Source data:
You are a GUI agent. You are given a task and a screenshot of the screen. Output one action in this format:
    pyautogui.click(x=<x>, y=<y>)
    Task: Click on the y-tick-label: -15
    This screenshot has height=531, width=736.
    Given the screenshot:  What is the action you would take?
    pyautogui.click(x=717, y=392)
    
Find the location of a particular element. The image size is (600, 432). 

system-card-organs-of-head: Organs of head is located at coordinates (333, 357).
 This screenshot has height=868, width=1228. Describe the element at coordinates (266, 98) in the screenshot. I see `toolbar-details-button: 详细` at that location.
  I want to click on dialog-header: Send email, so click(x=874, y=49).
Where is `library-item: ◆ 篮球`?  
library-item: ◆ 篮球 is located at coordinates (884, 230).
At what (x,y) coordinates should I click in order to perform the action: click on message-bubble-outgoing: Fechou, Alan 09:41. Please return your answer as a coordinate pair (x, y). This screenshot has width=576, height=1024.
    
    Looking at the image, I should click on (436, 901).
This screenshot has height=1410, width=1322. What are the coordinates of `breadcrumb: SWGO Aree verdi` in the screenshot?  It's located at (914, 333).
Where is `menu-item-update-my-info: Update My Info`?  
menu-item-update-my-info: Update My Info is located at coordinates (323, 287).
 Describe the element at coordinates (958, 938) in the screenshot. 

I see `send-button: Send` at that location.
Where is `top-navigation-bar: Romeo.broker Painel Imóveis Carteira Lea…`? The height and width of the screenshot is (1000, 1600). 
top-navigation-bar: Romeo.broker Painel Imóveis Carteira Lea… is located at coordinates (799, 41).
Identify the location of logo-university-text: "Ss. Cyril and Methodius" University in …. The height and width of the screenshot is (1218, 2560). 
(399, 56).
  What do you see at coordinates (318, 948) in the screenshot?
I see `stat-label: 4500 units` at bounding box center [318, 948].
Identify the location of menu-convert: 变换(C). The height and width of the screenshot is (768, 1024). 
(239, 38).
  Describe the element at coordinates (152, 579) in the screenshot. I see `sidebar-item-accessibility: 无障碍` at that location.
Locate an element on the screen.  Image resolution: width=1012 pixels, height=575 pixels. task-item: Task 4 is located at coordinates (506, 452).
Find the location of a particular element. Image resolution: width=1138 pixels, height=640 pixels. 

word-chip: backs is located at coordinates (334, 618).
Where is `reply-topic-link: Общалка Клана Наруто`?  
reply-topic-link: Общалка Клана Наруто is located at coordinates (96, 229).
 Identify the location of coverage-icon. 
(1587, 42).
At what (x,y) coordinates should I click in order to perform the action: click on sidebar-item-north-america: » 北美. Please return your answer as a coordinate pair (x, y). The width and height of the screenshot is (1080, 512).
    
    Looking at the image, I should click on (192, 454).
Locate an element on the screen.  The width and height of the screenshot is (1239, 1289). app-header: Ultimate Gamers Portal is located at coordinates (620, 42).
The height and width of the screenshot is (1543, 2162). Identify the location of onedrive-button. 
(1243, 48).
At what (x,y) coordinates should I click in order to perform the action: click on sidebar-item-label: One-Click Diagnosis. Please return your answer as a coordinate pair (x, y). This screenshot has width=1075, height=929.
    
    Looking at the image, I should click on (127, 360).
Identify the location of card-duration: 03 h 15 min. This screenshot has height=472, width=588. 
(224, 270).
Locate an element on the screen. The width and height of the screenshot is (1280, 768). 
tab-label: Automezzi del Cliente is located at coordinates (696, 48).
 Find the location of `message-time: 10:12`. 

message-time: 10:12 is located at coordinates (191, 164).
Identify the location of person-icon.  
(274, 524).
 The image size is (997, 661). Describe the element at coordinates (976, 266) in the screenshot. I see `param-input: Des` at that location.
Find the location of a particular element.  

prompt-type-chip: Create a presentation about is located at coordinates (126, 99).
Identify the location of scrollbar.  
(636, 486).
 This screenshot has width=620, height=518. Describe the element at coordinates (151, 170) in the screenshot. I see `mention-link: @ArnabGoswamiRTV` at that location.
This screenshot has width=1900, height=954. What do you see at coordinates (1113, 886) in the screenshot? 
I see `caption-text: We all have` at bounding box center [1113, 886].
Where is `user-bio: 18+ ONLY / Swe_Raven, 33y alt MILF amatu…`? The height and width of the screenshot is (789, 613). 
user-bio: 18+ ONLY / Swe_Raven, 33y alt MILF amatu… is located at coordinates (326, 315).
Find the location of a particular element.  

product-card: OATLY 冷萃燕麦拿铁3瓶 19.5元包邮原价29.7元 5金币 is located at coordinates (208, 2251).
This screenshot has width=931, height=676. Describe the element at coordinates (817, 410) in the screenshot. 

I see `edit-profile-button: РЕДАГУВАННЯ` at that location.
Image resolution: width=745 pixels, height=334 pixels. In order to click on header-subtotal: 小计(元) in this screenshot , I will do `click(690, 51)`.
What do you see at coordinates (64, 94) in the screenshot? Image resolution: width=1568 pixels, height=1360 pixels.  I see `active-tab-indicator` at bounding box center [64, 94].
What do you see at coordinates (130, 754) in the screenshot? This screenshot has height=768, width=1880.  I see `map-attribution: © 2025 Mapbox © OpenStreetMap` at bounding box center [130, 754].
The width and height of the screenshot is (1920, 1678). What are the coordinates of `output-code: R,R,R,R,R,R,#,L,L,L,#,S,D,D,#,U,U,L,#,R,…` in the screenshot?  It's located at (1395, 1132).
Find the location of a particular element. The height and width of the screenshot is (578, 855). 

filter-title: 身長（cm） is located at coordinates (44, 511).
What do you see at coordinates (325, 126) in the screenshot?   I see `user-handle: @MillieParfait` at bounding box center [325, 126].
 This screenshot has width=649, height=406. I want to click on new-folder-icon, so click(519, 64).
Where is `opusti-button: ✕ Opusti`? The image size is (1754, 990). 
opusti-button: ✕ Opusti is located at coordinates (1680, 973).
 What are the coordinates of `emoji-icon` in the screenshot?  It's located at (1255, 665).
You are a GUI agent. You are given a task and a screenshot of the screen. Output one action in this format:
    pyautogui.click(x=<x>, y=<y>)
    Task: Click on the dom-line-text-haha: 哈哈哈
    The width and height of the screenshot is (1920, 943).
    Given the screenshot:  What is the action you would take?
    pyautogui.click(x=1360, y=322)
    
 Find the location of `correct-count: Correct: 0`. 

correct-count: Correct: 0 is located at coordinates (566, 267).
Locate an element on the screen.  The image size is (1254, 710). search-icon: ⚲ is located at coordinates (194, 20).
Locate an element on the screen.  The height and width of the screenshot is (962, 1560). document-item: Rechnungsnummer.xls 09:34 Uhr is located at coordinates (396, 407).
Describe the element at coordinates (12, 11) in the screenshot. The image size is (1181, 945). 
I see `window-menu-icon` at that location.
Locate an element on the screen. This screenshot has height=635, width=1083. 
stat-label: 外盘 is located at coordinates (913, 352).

Problem:
Retype everything in the material above from the line containing "is (1080, 512)." down to the line containing "Looking at the image, I should click on (192, 454).", with both of those lines included.

Result:
At what (x,y) coordinates should I click in order to perform the action: click on sidebar-item-north-america: » 北美. Please return your answer as a coordinate pair (x, y). The width and height of the screenshot is (1080, 512).
    
    Looking at the image, I should click on (192, 454).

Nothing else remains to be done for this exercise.